Leg day had me all sorts of sore yesterday and the kids are more than willing to provide some extra pressure when I foam roll. I tried to get Madison to recreate the 'gentle but firm' pressure I got in my yoga class, but she will press down for about 7 seconds then try to climb on me demanding I massage her legs too. Can we just focus on my pain?? Oliver decides to let me in on his long held secret, he is an AMAZING hamstring stretcher!!! We have been together for a million years and I never knew it, rude.
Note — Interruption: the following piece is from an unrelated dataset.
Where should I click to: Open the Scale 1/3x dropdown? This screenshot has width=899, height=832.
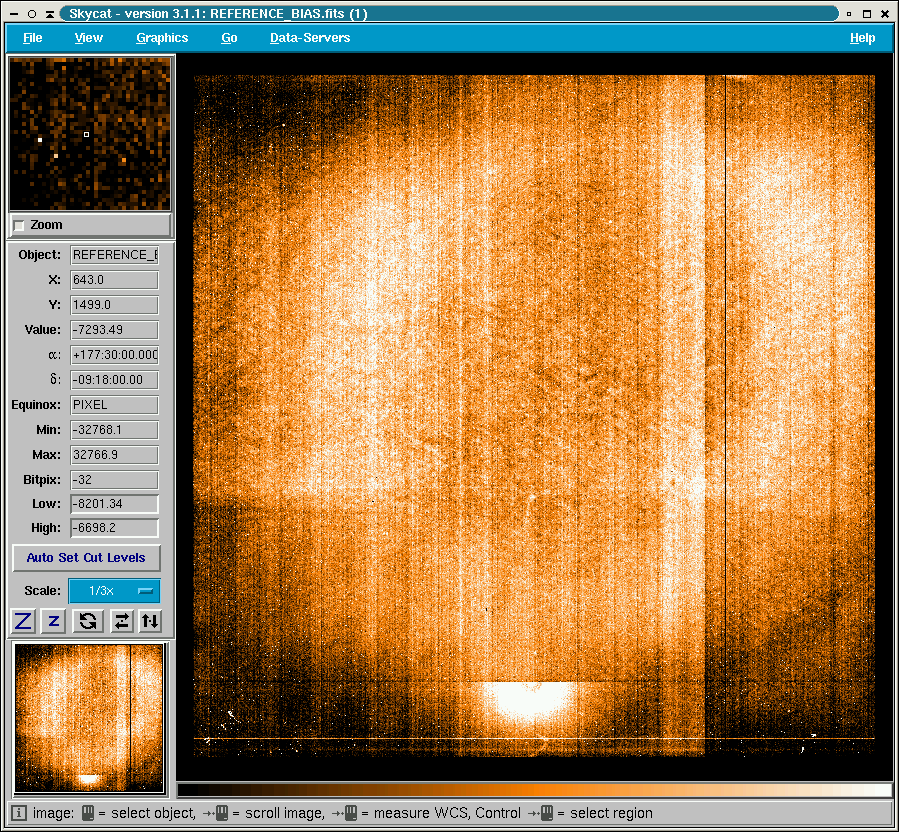point(114,591)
She was videoing us, thank God it didn't save and she didn't post it somewhere! When I heard her voice typing I jumped up and grabbed the phone away, knowing that child she'd be Periscoping. Thankfully she was only messaging me LOL
So I've been having a weird side effect since I got my boobs done. I don't know why, I guess because for so long I thought once I fixed my breasts I would be happy with my body. Not that I am unhappy with my body, but I have things about myself that drive me crazy and for so long I guess I held the belief that if I fixed the part that bothered me most, I would be happier with the rest.
The extra skin on my lower body. I think in clothes I look great, I feel great, but the moment I have to get undressed all I can see is that sagging, deflated skin. It's just been a lot worse mentally for me lately and the only reason I can come up with is that somewhere in my mind I thought the boobs would make me not notice it as much, but it's been the opposite, it bothers me MORE. I'm sure some of you will look at that and say 'eh it's not that bad' and you're probably right.
I just wish for all my handwork and dedication I could wear a pair of shorts and feel good. To not have some random girl point out my loose skin when I sit down - side eye. No amount of exercise and macros will tighten that skin back up unfortunately, but skin removal surgery is major and scary and a very long recovery.
I've just always carried my weight in my lower half, my poor hips have been 48 inches around at one point. Of course when I brought it up to my Mom she told me I was being obsessive and trying too hard to get the perfect body, then I got defensive and told her I'm 34 years old and I can do whatever I want with my body. hahaha - mother daughter relationships never change no matter how old you are! She also told me not to wear jeans with holes in them, major side eye.
There's no real point to me telling y'all this other than I'm hoping by sharing my current struggle it will have less power over me. See now I'm getting all emotional about it, sometimes I feel like I should be happy with what I have, what I worked for, but I can't help my feelings. Most of the time I can focus on the things I love about my body and how far I've come, I'm literally an entirely different person that I was 5 years ago. Maybe that's why clothing is so important to me, it makes me feel better about my body.